Extended Data Fig. 4: MMF treatment phenocopies Fh1 loss.
From: Fumarate induces vesicular release of mtDNA to drive innate immunity
a, Expression levels of the transcriptional markers of Fh1 loss Hmox1 and Nqo1 as well as Tfam expression in monomethyl fumarate (MMF)-treated cFh1fl/fl cells for 8 days compared to vehicle (DMSO)-treated cells, measured by qRT-PCR. n = 3 independent experiments. Bar graphs show the fold change expression, for which the expression in control samples was set to 1. b, Relative abundance of fumarate levels measured by LC–MS in iFh1fl/flCL29 untreated (NT) or treated with vehicle (iFh1fl/flCL29) or 4-OHT (iFh1−/−CL29) or 400 µM MMF for the indicated period of time. n = 5 independent experiments. c, Relative abundance of 2SC levels measured by LC–MS in iFh1CL29 cells and iFh1fl/flCL29 treated with 400 µM MMF for the indicated period of time. n = 5 independent experiments. d, Representative confocal images of cFh1fl/fl cells treated with vehicle (DMSO) or 400 µM MMF for the indicated period of time. Mitochondria and succinated proteins were labelled using anti-TOM20 and anti-2SC antibodies, respectively. Blue arrows indicate 2-SC-decorated proteins accumulation in mitochondria. Scale bar: 10 µm. e-g, Classification of mitochondrial morphology (e), quantification of mitochondrial number (f), and area (g) in cFh1fl/fl cells treated with DMSO or 400 µM MMF for 8 days. n = 3 independent experiments.
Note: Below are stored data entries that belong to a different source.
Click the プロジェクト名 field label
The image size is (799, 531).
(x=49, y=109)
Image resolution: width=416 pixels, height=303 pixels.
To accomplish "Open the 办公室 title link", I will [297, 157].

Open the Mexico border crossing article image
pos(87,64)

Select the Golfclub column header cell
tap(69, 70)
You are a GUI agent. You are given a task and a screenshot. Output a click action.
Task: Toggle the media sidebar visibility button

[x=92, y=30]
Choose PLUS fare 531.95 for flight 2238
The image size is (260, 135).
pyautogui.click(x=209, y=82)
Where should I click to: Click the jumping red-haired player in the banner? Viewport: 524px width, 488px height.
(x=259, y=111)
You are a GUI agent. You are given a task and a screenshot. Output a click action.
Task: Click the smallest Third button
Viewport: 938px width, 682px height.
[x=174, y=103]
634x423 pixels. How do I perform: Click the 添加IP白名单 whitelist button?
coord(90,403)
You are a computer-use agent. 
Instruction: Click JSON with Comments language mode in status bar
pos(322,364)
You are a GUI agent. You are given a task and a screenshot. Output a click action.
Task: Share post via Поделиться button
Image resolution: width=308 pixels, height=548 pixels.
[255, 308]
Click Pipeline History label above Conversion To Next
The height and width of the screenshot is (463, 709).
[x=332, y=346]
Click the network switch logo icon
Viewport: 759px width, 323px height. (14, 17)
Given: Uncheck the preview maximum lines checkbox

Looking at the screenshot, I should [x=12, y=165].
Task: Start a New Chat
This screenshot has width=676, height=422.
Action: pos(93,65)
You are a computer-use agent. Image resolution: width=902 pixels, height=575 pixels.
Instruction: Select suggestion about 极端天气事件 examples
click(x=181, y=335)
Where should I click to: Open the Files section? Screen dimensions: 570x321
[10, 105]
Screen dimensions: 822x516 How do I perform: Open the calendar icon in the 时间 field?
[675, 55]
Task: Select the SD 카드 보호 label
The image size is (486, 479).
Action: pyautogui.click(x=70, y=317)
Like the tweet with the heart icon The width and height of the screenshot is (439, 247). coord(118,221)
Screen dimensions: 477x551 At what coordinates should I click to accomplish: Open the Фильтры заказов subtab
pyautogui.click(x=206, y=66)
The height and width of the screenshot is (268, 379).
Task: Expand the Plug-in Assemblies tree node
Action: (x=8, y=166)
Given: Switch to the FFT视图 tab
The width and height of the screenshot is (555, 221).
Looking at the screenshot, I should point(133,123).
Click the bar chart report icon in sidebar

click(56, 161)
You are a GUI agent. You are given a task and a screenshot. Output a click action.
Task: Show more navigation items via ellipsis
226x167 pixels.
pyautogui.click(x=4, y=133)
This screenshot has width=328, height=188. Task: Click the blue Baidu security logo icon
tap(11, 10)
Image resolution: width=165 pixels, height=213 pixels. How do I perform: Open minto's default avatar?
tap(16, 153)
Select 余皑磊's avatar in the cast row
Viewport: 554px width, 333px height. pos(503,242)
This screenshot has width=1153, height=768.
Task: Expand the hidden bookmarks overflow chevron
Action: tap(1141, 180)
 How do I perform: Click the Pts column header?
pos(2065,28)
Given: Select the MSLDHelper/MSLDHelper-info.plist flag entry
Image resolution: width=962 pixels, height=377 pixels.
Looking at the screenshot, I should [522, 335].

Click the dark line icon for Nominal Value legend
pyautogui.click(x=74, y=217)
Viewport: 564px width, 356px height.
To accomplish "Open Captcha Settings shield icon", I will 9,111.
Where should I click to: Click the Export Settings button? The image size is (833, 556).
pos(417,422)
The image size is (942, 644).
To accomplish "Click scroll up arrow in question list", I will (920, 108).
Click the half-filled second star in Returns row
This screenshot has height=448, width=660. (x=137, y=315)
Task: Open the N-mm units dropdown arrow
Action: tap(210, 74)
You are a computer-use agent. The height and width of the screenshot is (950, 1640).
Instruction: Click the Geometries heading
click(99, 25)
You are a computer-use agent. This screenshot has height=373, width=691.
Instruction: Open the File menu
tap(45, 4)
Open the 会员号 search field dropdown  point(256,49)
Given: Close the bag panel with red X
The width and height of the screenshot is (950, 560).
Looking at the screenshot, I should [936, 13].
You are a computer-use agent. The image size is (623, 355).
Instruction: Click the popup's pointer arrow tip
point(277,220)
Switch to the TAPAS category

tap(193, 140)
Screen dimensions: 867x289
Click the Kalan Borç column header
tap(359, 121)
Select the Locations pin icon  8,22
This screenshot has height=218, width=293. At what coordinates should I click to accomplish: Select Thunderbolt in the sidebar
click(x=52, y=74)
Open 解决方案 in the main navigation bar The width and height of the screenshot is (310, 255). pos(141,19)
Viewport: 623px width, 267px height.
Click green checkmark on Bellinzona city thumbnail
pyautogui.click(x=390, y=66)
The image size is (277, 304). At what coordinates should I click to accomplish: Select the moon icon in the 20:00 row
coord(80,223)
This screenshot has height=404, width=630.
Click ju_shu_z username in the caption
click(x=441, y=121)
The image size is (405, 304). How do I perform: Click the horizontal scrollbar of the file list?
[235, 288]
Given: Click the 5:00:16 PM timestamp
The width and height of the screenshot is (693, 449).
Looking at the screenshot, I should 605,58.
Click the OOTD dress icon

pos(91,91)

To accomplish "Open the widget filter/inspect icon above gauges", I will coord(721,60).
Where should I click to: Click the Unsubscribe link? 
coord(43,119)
Data are mean ± s.e.m. a–c, one-way ANOVA with Tukey’s multiple comparison test, e, two-way ANOVA with Tukey’s multiple comparison test, f,g, one-way ANOVA with Tukey’s multiple comparison test, for (e) p-values are indicated above each specific phenotype and relative to the corresponding phenotype in vehicle (DMSO)-treated control.